L’eredità in politica estera di Trump è pesante, la guerra con la Cina ha davvero reso lo scenario economico e politico internazionale più incerto. Cosa dovrà fare secondo lei Biden per risanare i rapporti?

Come dicevo, l’Asia sarà al centro degli interessi degli Stati Uniti. La Cina è il “concorrente strategico” Siamo entrati in una fase di “transizione egemonica”, dagli esiti aperti, non scontati. Il metodo Trump non ha dato i frutti da sperati. Il deficit commerciale degli Stati Uniti nei confronti della Cina è oggi quello che era quattro anni fa, all’incirca trecento miliardi di dollari. Nel frattempo, la politica dei dazi e della trade war ha indebolito la crescita globale e minato la fiducia nei mercati aperti di cui l’Europa l’Italia hanno grande bisogno, perché il loro sviluppo è trainato dalle esportazioni. Cina e Stati Uniti hanno modelli di sviluppo in cui la domanda interna conta (o conterà) di più. Nel piano quinquennale cinese si parla “circolazione interna”. Ma la Cina continuerà anche la sua espansione mondiale, come dimostra il recente accordo Recep per creare un’area di libero scambio con quindici paesi asiatici. Biden proverà a “contenere” la Cina, rilanciando la collaborazione con i suoi alleati asiatici, ma dovrà anche colmare il ritardo tecnologico in alcuni campi, per esempio nel 5G. Biden sarà più attento ai diritti umani, a cominciare da Hong Kong e Xinjiang, ma questo sarà causa di altre tensioni. Insomma, ci vorrà grande equilibrio, a partire dai toni, per scongiurare conflitti che sono sempre possibili. 

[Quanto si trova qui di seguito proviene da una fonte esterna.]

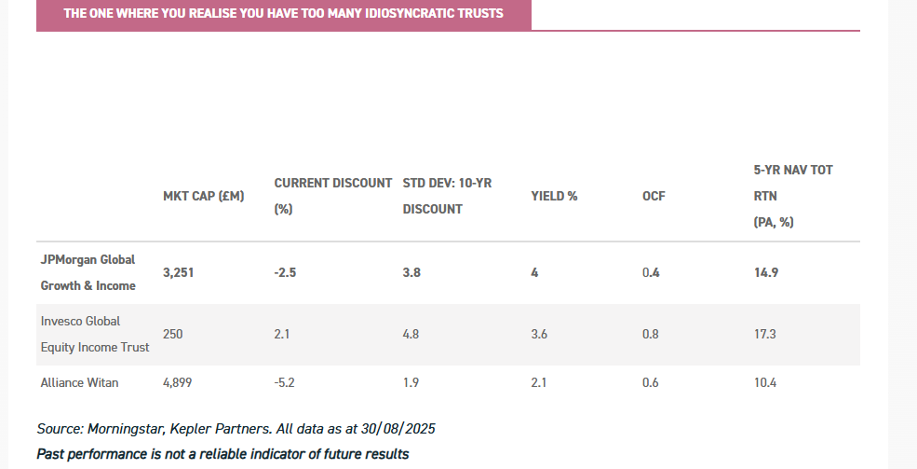This screenshot has height=469, width=917.
Task: Select Invesco's 3.6 yield value
Action: coord(540,335)
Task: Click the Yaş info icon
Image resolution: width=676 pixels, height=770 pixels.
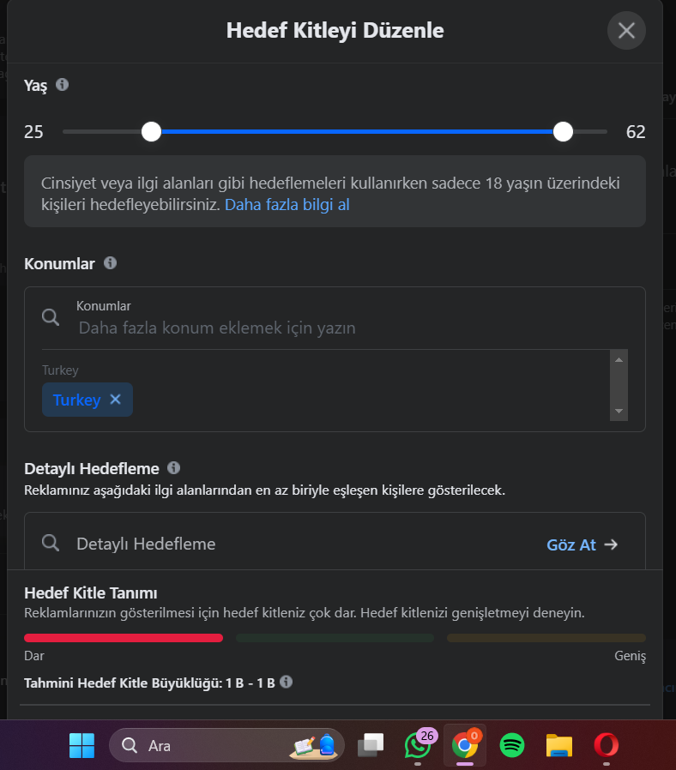Action: point(62,85)
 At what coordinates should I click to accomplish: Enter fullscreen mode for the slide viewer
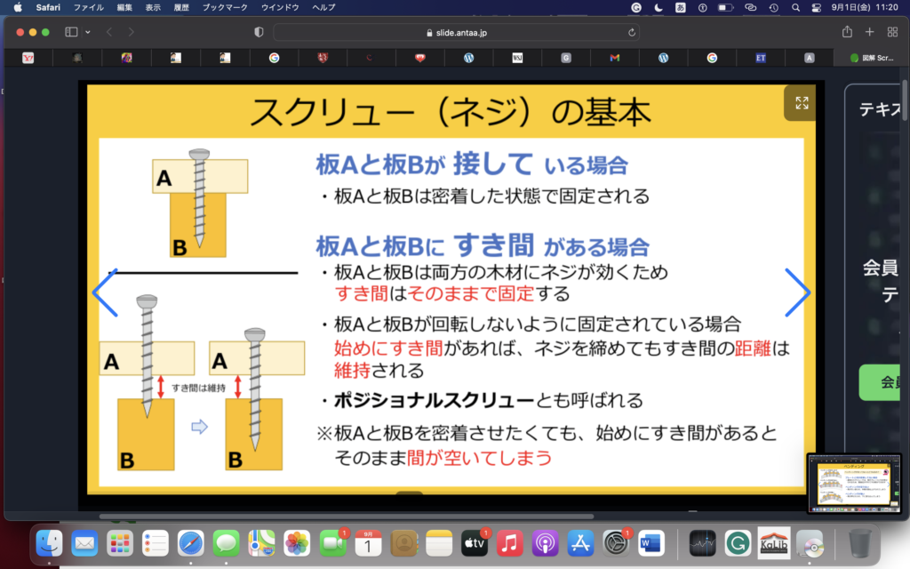tap(801, 103)
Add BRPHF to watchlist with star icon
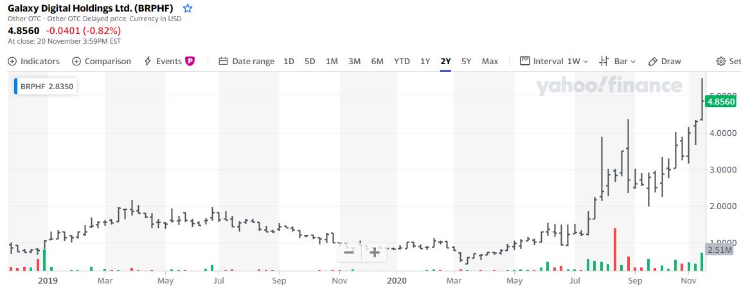741x297 pixels. (x=188, y=8)
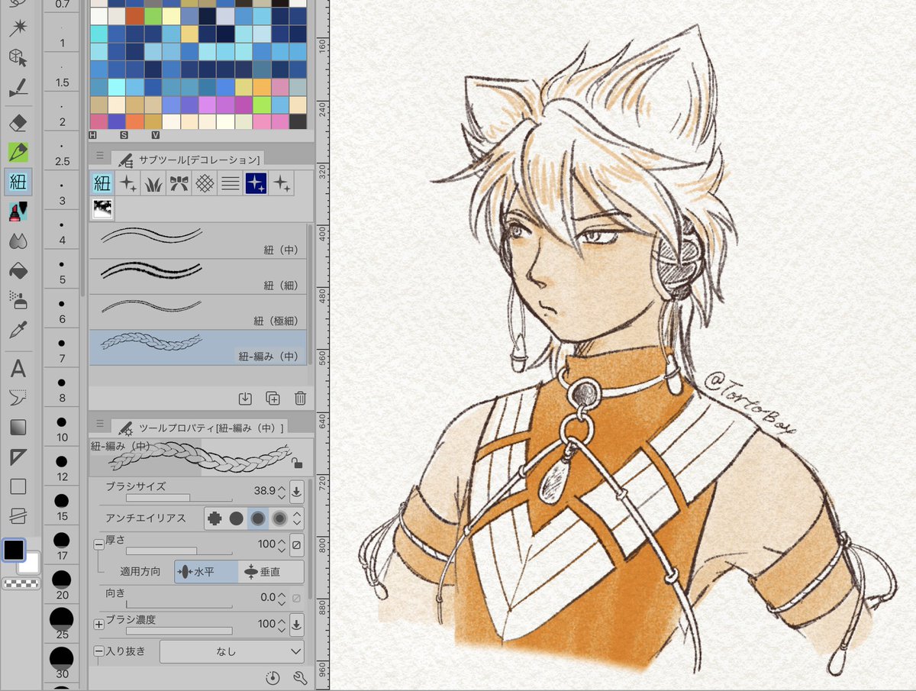Open sub tool detail wrench icon
This screenshot has height=691, width=916.
299,677
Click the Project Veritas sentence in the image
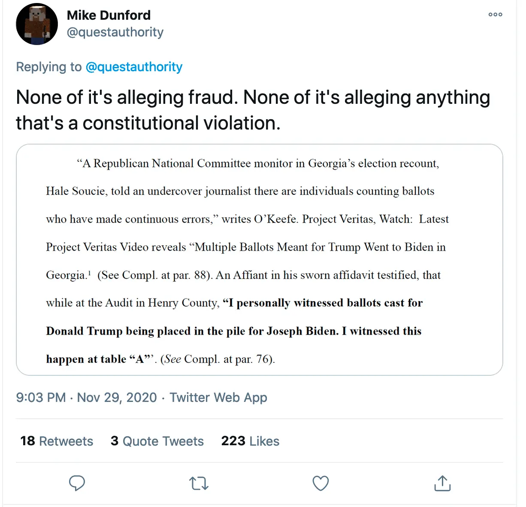The width and height of the screenshot is (526, 507). pyautogui.click(x=245, y=247)
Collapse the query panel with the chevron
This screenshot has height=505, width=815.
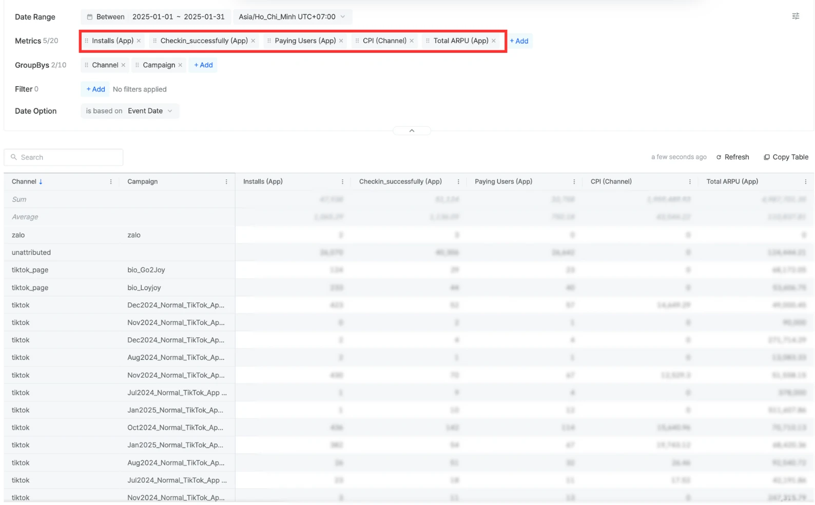point(412,131)
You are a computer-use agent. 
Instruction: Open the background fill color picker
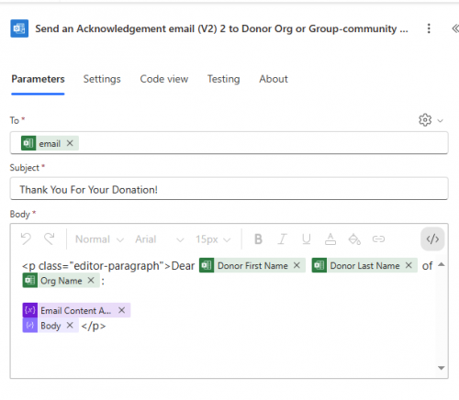pos(354,239)
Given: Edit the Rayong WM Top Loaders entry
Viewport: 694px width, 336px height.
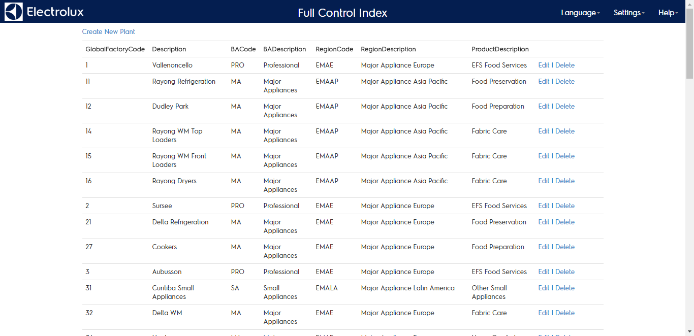Looking at the screenshot, I should (544, 131).
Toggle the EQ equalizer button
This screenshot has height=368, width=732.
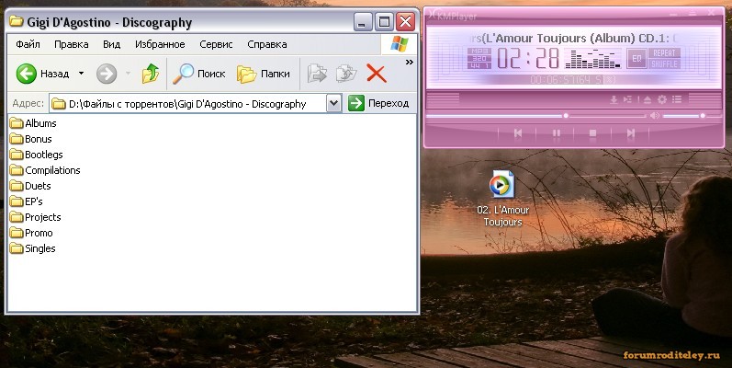point(636,59)
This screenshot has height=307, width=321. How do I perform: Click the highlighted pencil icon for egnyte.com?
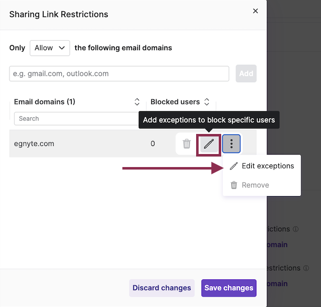tap(209, 144)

Palestina e Israele: Netanyahu teme la probabilità che il Presidente eletto possa impegnare nuovamente l’America in un accordo con l’Iran sul nucleare. Anche l’Arabia Saudita deve molto a Trump per l’avvicinamento con Israele in chiave anti-iraniana. Qual è la politica di Biden e come si potrebbe evolvere la questione?

Anche qui: cambieranno anzitutto i toni, e in politica la forma è sostanza. Ma sarà difficile che Biden decida di riportare l’ambasciata da Gerusalemme a Tel Aviv, una decisione pericolosa e sbagliata assunta da Trump. Biden ha elogiato le intese per la normalizzazione dei rapporti tra Bahrein, Emirati e Israele. Ascolterà le richieste palestinesi provando ad avviare una qualche soluzione che tenga conto degli interessi delle due parti. Frenerà i piani israeliani di annessione della Cisgiordania. Quanto all’Arabia Saudita, sarà più critico sui diritti umani e molto meno indulgente verso il principe saudita (si pensi alla guerra in Yemen). Per il resto, Biden considera una priorità il ritorno all’accordo nucleare stipulato con l’Iran da Obama nel 2015. E l’Iran ha risposto con parole di apertura. Ci sarà forse un ammorbidimento delle sanzioni. Ma la questione è aperta: mancano due mesi all’insediamento di Biden e Trump potrebbe dare dei “colpi di coda”. Vi sono preoccupazioni in questa fase sulle “mine” che il presidente uscente potrebbe deliberatamente disseminare, non soltanto in questo campo, per provare a indebolire l’azione del successore. E poi occorrerà attendere le elezioni in Iran a giugno.